Input below:

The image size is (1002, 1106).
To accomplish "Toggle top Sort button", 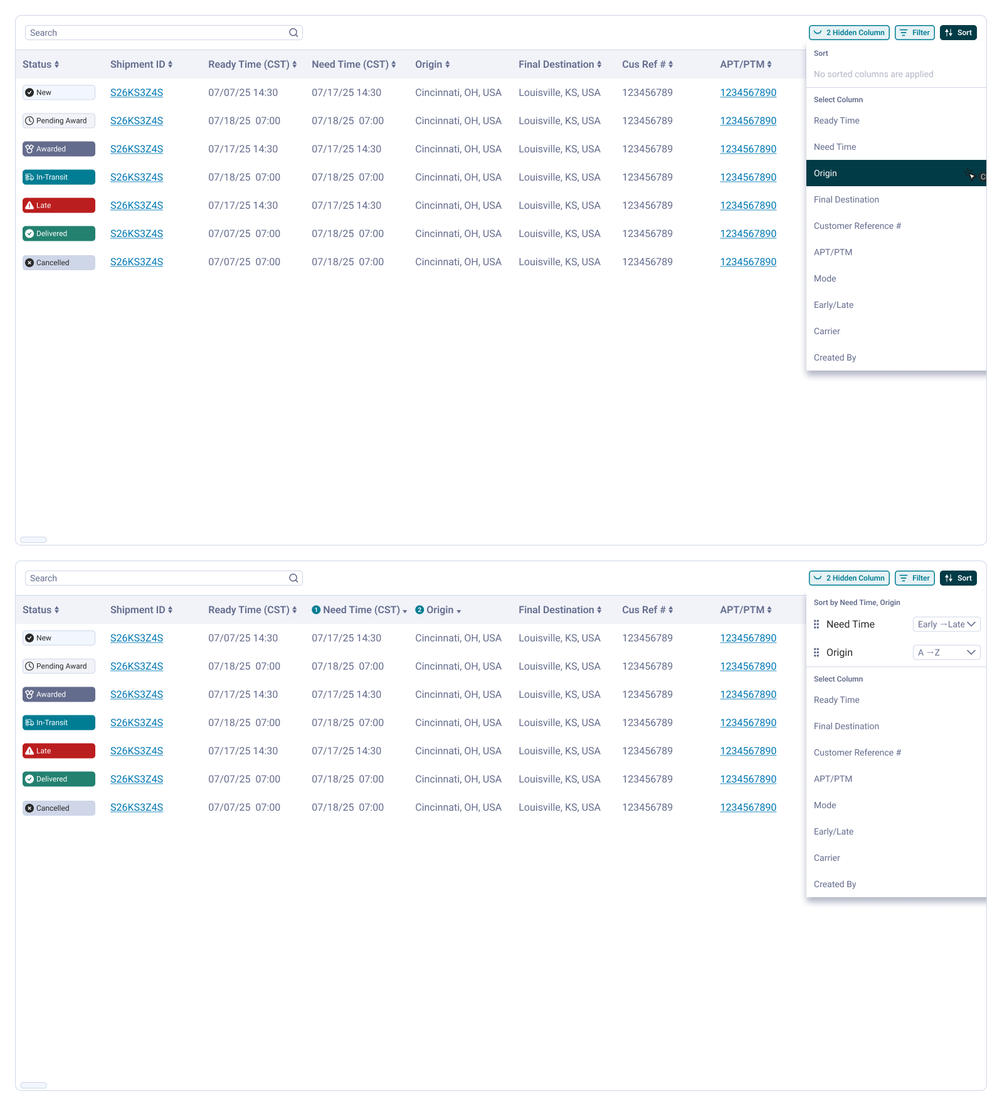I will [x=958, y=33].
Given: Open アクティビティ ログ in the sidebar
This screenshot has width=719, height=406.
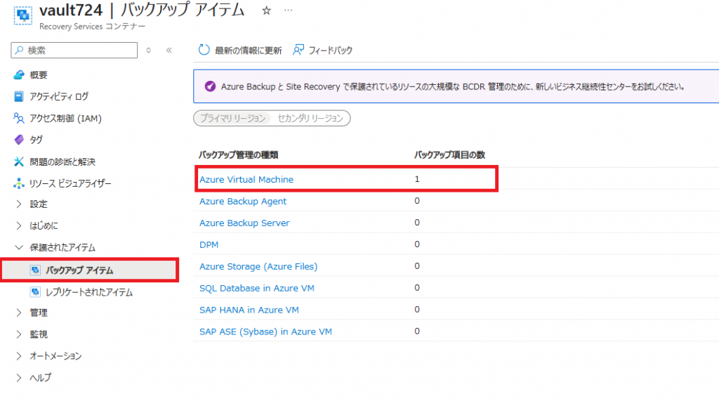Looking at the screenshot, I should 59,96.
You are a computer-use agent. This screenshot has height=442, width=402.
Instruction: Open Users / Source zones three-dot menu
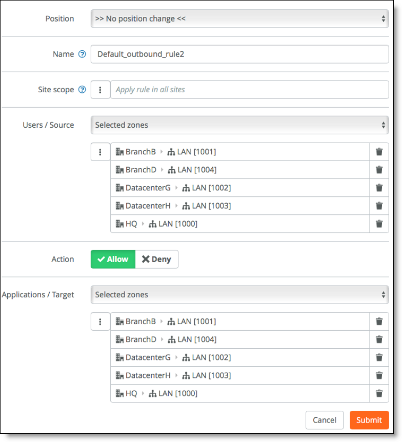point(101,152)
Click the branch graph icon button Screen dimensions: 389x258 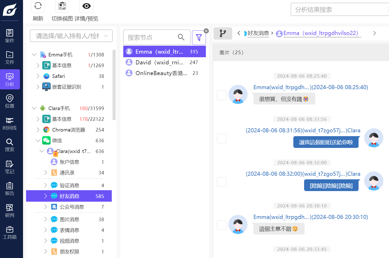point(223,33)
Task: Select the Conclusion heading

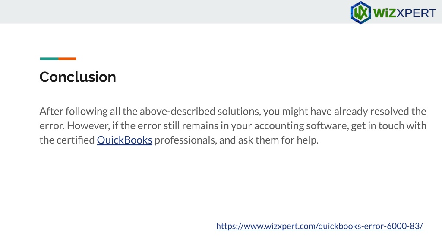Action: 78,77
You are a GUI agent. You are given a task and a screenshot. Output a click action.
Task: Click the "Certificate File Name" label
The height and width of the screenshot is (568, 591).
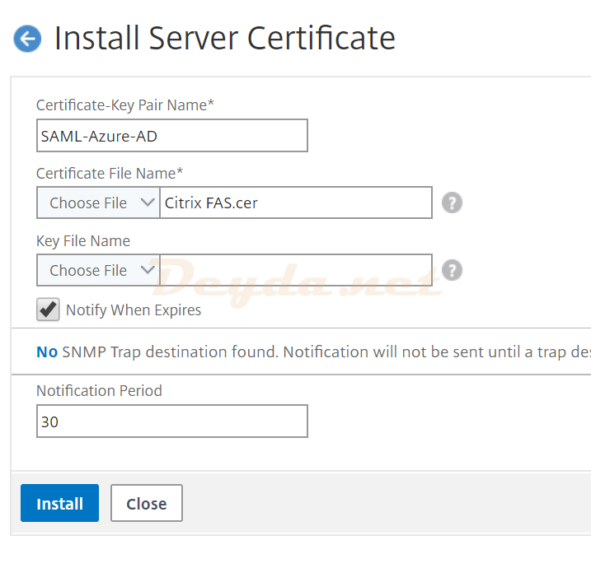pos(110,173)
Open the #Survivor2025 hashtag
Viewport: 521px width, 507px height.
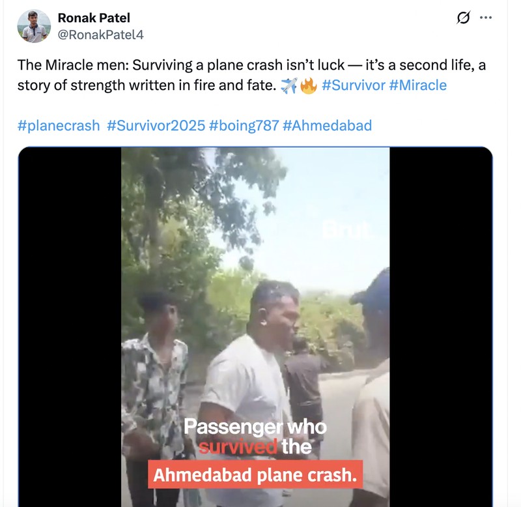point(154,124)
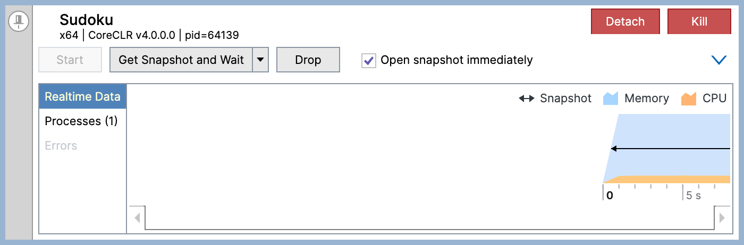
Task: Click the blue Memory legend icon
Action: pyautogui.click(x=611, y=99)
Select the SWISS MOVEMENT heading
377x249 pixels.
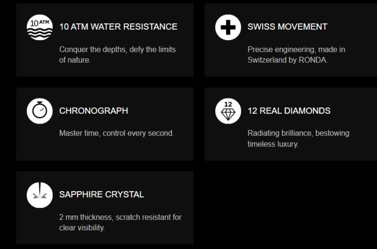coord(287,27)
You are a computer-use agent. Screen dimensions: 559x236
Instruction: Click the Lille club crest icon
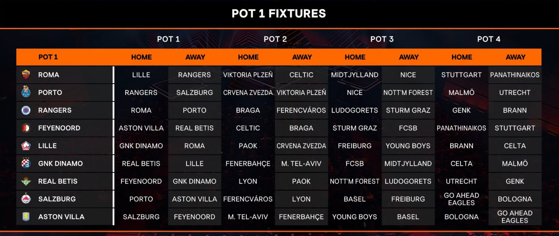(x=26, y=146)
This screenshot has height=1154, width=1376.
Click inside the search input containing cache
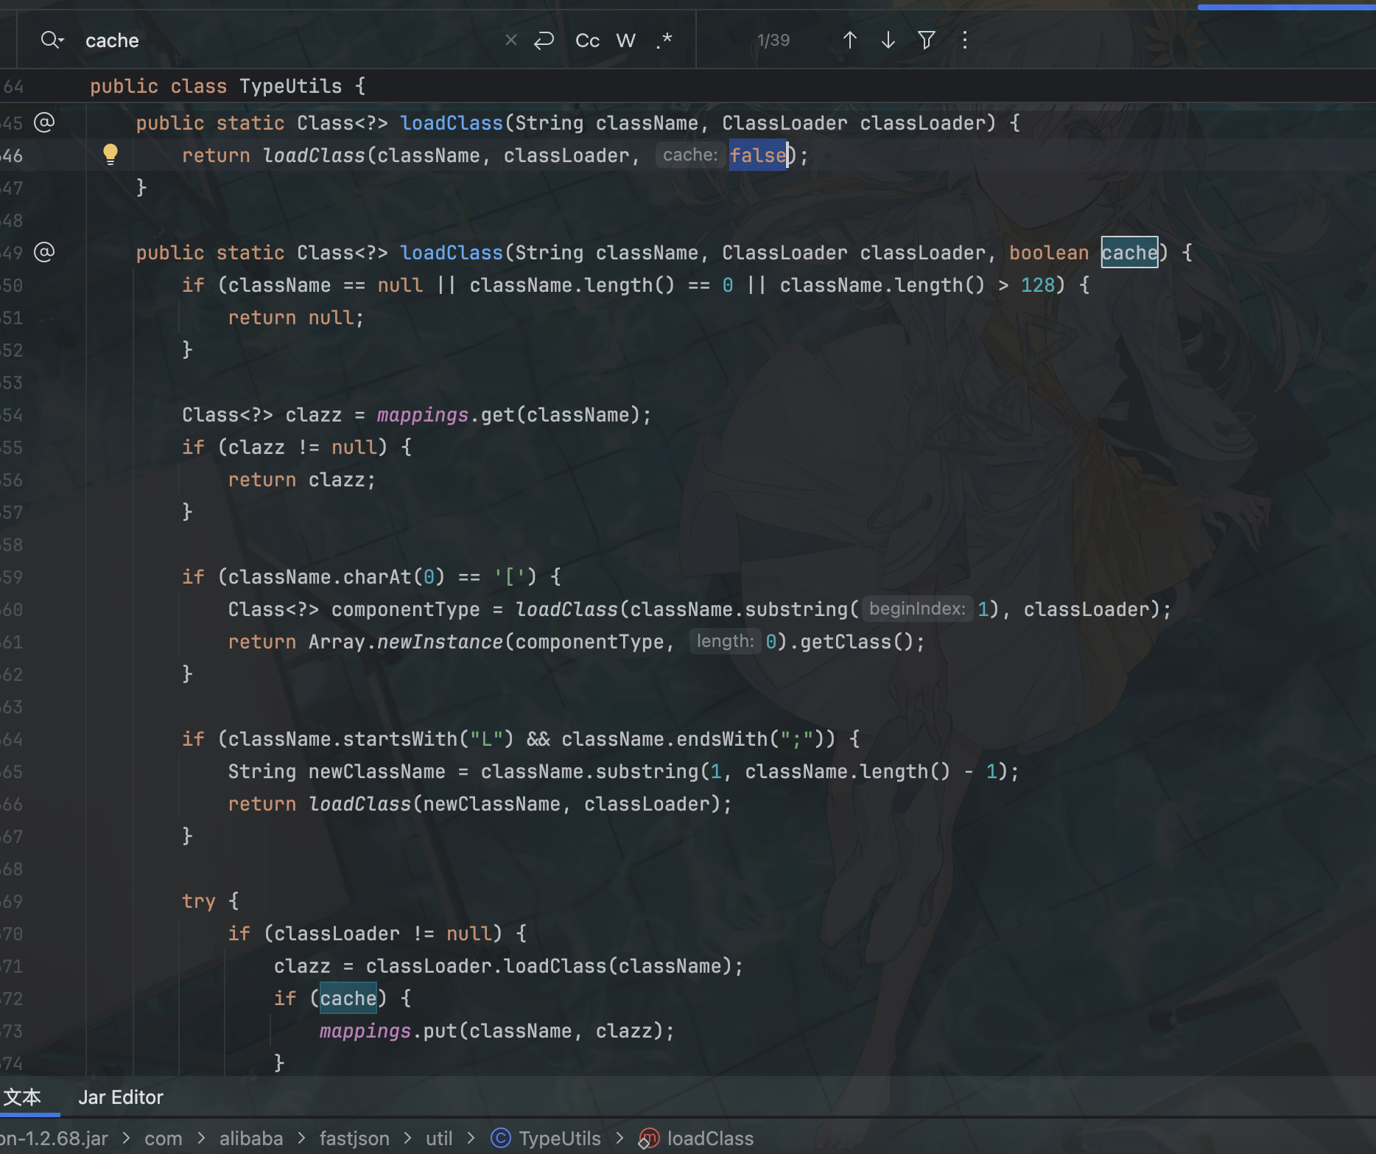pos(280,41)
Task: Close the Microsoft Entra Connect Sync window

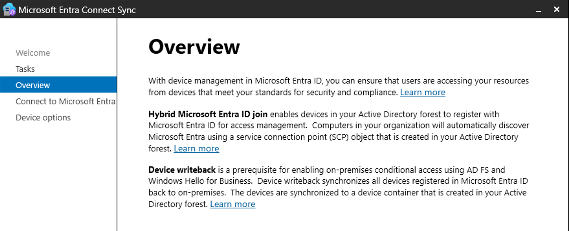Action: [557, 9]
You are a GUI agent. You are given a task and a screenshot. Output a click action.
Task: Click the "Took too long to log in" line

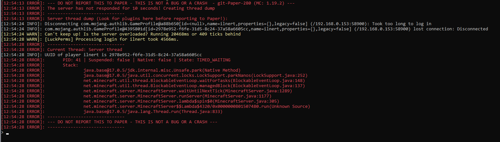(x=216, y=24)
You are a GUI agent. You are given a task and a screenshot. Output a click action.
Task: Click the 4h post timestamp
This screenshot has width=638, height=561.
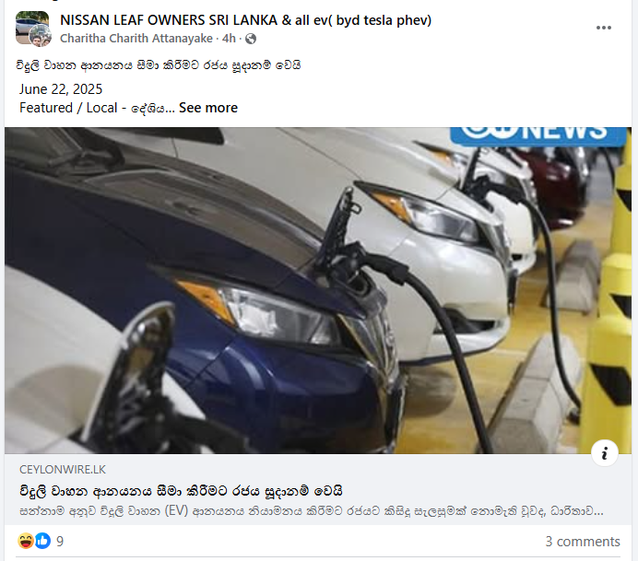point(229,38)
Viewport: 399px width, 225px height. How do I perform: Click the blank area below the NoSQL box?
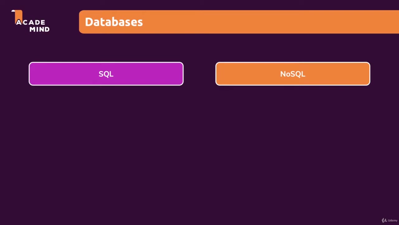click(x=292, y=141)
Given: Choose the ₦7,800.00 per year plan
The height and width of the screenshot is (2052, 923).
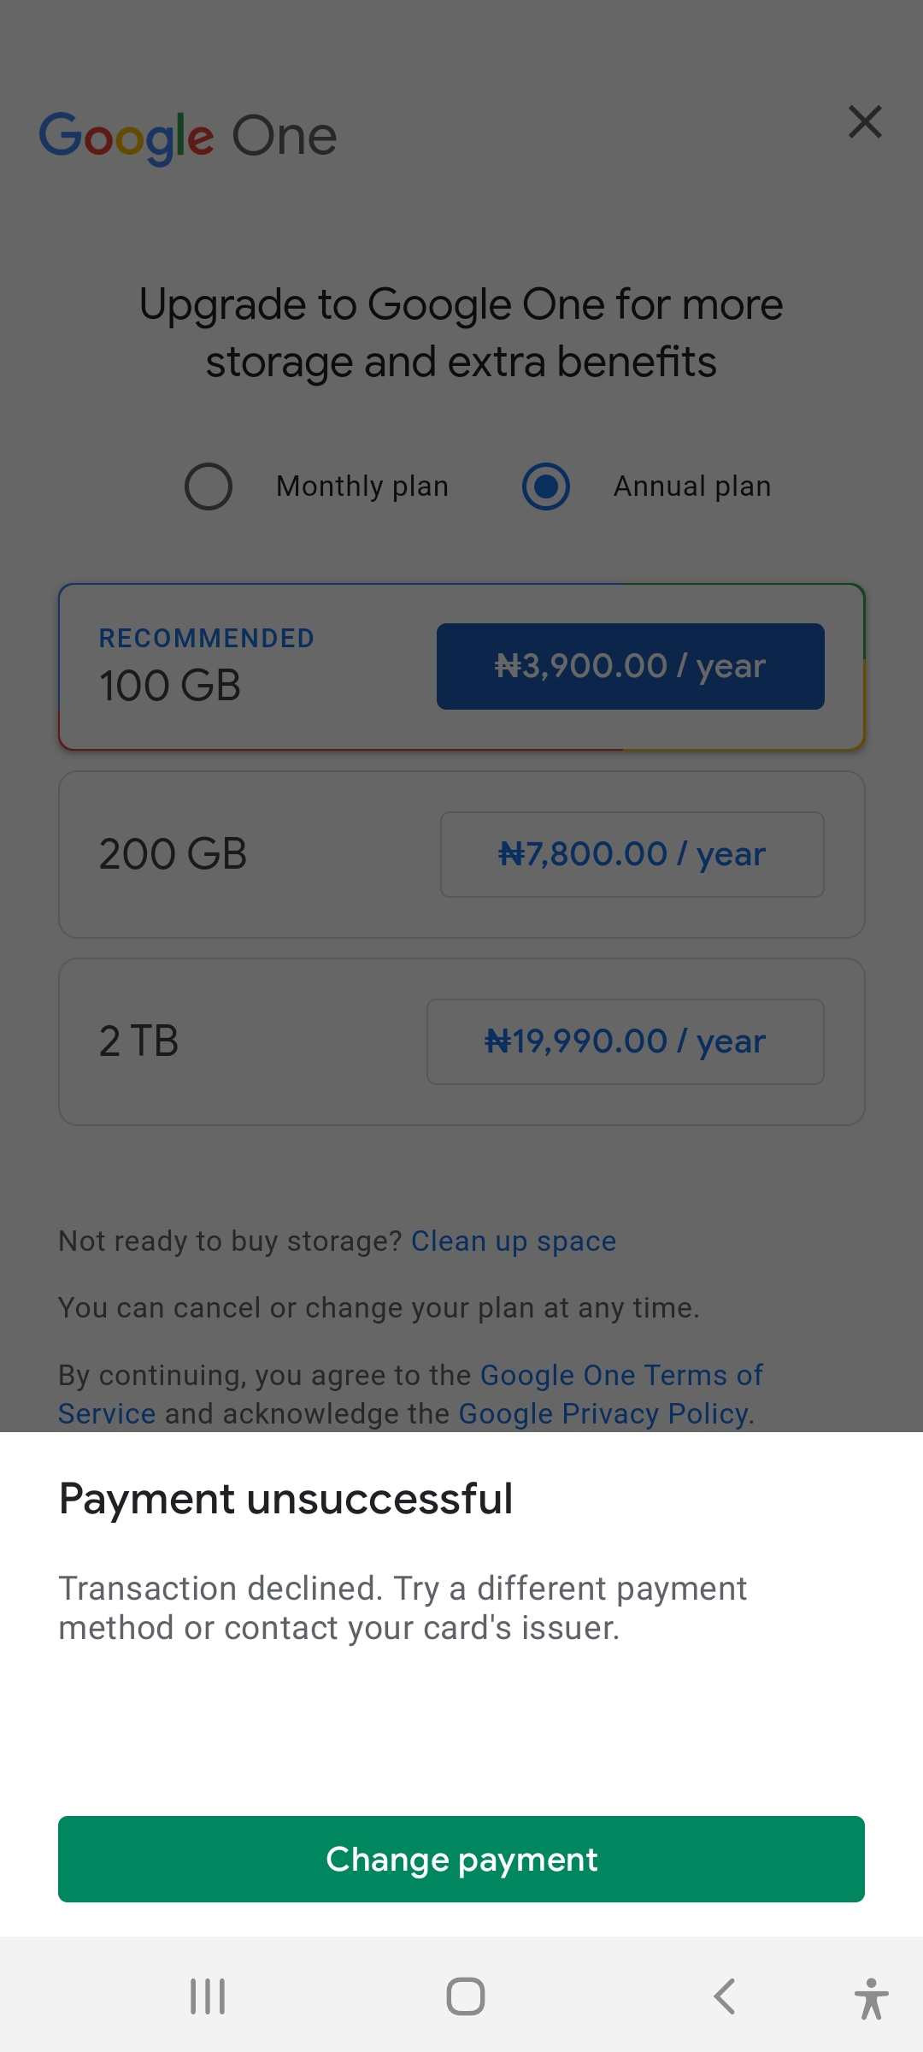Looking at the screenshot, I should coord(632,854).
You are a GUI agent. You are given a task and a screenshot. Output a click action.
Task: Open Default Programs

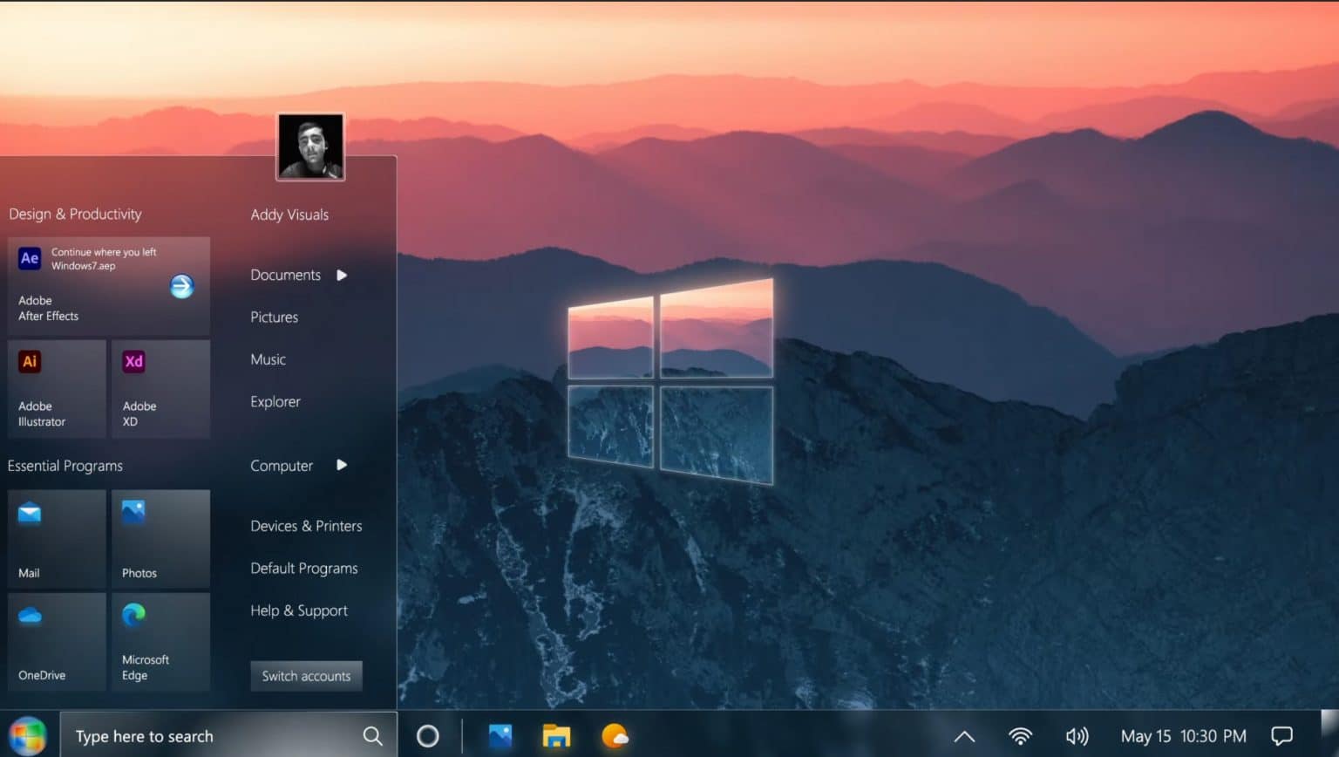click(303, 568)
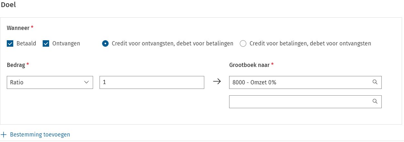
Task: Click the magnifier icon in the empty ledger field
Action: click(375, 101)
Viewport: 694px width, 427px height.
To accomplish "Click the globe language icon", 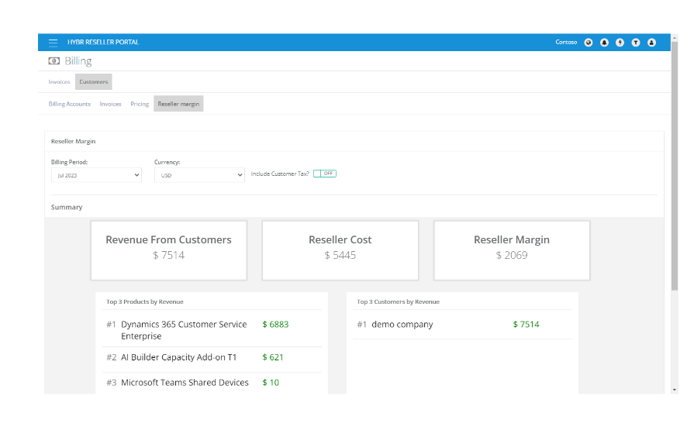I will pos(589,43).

End of Input.

If a line in the records above contains "computer", copy that line.

→ **Written solution**
You are a computer-use agent. This screenshot has height=442, width=402.
You are a computer-use agent. Screen dimensions: 559x236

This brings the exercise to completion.